Simon Sager Cabin | |
Location: | John Brown University campus, Siloam Springs, Arkansas |
Coordinates: | 36.1911°N -94.5583°W |
Builder: | Simon Sager |
Added: | January 30, 1976 |
Refnum: | 76000386 |
The Simon Sager Cabin is a historic log cabin on the campus of John Brown University in Siloam Springs, Arkansas. It is the oldest permanent structure in Siloam Springs. The cabin was listed on the National Register of Historic Places in 1976.
Simon Sager and his wife Wilhemina Meyers Sager were Germans who immigrated to the United States from Prussia in 1836.[1] After living in Missouri, they moved to Hico, which is now part of Siloam Springs. Sager built this cabin, his second in Hico, in 1844, and made a living as a farmer, rancher, and cabinet maker.
In 1851, Sager sold the home to John DeArmond[2] and moved a few miles away.[3] Sager was not a soldier on either side of the American Civil War but in 1862, at the age of 62, he was killed by Cherokee people who belonged to the pro-Union Keetoowah Society (called "Pin" Indians). Union soldiers burned most buildings in Northwest Arkansas at the end of the war, but this cabin survived because DeArmand was a Union soldier.[4]

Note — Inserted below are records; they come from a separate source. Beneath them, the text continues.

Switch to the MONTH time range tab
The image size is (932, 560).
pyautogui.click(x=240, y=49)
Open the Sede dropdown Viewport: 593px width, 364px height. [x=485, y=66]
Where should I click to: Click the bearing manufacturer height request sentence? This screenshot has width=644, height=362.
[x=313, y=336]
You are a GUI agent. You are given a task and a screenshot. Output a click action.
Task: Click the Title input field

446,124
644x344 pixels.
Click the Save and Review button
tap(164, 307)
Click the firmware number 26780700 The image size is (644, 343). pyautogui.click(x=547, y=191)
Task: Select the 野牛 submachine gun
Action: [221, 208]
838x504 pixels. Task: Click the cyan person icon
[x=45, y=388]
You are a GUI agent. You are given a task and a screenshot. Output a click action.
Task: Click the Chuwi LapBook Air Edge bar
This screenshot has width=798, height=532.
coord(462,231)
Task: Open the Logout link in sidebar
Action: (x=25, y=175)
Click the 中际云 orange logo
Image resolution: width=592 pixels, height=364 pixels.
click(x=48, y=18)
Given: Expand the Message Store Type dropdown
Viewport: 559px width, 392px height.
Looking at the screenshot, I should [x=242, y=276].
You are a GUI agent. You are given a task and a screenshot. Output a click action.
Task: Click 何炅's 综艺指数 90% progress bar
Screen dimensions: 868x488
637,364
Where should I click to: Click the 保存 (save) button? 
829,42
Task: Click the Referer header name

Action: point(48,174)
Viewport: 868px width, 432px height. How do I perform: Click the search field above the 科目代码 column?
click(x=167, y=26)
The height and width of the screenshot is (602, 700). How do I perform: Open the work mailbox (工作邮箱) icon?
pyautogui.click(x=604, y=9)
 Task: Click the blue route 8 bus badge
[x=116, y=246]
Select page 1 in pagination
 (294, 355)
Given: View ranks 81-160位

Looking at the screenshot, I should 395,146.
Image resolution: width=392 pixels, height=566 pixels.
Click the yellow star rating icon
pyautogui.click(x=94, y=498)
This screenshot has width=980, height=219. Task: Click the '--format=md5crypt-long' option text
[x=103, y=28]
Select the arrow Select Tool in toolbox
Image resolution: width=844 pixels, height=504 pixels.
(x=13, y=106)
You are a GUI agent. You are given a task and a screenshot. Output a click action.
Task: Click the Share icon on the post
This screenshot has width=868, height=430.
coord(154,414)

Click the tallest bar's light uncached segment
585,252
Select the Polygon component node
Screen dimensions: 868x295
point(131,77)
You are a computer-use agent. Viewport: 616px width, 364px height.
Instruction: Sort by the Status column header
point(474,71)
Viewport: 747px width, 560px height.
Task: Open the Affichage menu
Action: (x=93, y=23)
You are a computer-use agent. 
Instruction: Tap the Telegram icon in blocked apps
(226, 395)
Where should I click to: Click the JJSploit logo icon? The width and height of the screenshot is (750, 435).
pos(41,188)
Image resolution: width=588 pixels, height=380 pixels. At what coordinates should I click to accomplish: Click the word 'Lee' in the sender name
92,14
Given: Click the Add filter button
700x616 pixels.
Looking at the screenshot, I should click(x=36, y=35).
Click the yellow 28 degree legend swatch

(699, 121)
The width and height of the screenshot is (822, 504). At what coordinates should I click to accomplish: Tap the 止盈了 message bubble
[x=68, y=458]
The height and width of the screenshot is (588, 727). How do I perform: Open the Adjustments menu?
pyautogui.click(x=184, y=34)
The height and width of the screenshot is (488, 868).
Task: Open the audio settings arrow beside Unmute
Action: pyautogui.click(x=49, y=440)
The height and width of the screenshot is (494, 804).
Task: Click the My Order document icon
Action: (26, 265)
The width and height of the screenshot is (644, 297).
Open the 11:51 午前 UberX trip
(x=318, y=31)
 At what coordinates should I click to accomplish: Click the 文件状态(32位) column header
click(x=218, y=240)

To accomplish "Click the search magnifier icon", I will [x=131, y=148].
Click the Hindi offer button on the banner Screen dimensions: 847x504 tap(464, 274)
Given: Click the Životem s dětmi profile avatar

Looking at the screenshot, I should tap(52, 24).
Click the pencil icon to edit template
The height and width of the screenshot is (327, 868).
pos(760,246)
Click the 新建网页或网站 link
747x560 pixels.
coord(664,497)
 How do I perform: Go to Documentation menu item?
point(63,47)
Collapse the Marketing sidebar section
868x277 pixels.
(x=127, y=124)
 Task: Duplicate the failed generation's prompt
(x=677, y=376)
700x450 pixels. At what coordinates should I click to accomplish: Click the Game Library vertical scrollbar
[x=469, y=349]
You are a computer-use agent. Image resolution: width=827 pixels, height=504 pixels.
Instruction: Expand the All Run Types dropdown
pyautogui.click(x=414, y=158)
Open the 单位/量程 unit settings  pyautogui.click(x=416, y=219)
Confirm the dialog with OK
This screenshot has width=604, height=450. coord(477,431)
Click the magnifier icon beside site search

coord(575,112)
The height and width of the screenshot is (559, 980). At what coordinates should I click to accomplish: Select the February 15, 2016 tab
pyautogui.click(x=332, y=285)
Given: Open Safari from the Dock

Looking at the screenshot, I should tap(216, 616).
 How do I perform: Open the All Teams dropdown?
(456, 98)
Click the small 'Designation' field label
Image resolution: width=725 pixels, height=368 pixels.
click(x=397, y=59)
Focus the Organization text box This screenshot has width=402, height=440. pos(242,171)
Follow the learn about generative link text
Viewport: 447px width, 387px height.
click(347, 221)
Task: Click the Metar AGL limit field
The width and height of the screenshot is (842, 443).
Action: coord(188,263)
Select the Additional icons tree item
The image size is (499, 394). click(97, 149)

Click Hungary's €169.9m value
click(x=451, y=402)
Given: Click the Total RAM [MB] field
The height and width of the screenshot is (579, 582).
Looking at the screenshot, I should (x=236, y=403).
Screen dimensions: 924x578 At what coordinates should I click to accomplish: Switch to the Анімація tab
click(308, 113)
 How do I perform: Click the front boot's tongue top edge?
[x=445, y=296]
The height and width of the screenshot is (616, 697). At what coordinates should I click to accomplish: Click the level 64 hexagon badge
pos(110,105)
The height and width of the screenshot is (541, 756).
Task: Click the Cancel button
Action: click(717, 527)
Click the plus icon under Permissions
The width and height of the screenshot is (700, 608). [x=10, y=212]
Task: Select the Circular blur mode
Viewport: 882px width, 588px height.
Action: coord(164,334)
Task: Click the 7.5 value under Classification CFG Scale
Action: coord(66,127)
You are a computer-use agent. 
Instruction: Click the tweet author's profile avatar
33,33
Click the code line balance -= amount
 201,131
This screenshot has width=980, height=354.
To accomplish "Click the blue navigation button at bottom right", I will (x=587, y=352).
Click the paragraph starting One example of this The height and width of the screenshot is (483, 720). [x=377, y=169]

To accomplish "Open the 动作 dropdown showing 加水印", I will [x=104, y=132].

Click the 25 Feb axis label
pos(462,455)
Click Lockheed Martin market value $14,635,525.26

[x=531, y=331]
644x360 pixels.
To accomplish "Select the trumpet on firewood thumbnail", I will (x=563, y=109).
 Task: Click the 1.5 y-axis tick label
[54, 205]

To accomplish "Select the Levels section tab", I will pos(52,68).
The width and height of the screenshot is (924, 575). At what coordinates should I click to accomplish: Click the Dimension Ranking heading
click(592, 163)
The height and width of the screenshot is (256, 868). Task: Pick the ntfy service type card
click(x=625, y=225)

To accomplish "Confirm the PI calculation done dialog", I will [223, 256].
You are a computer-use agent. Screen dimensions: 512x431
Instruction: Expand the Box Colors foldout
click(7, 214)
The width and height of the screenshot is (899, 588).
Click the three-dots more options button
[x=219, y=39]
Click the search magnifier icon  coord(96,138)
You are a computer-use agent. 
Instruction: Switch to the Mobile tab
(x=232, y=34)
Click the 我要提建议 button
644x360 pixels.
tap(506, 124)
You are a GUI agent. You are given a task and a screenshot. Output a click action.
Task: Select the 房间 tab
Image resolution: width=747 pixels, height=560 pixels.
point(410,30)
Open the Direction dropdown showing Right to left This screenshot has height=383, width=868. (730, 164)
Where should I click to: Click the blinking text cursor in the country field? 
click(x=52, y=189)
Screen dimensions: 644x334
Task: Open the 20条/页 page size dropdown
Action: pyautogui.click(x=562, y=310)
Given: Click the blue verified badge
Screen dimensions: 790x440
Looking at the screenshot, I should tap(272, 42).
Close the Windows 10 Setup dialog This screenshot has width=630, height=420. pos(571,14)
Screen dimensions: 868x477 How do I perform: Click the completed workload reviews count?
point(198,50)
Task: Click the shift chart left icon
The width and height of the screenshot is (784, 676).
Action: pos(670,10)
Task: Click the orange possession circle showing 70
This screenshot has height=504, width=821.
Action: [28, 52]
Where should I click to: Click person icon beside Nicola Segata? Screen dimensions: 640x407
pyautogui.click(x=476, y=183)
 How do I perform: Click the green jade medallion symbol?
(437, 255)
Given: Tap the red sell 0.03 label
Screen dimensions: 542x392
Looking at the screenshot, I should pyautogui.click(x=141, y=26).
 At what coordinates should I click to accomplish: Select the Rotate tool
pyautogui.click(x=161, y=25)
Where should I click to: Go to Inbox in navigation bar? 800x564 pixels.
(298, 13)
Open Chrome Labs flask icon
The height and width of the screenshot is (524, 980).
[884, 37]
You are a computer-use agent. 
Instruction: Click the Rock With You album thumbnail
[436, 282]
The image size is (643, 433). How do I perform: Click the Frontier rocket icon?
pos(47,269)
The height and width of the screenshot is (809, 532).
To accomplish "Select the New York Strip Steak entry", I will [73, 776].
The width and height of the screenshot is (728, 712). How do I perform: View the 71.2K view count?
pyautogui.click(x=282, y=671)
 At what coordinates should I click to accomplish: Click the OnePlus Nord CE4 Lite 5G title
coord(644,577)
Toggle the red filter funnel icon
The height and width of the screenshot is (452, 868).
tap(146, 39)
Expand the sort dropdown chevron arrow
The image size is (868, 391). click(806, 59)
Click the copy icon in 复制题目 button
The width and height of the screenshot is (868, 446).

The cabin is a single-story, two-room structure made with hand-hewn logs that have been squared and chamfered, and joined by notches, with the gaps filled by limestone chinking. A tree-ring specialist from the University of Arkansas, Dr. David Stahle, found that the logs that made this cabin were from a tree that was a sapling in 1730.
Its original location was north of the John Brown University campus and north of Sager Creek, between Sager Creek and Villa View Road. When John E. Brown deeded his farm to Southwestern Collegiate Institute (now John Brown University) in 1919, the cabin had already been moved to its current location. For many years, it was used as housing for staff members.[5]
By 1961, the building was in disrepair. Maggie Aldridge Smith (a descendent of Sager)[6] wrote a book titled Siloam Souvenir: Simon Sager Memorial and sold copies for $1 each to raise funds for the cabin renovation. It was restored in 1965, and placed on the National Register of Historic Places in 1976.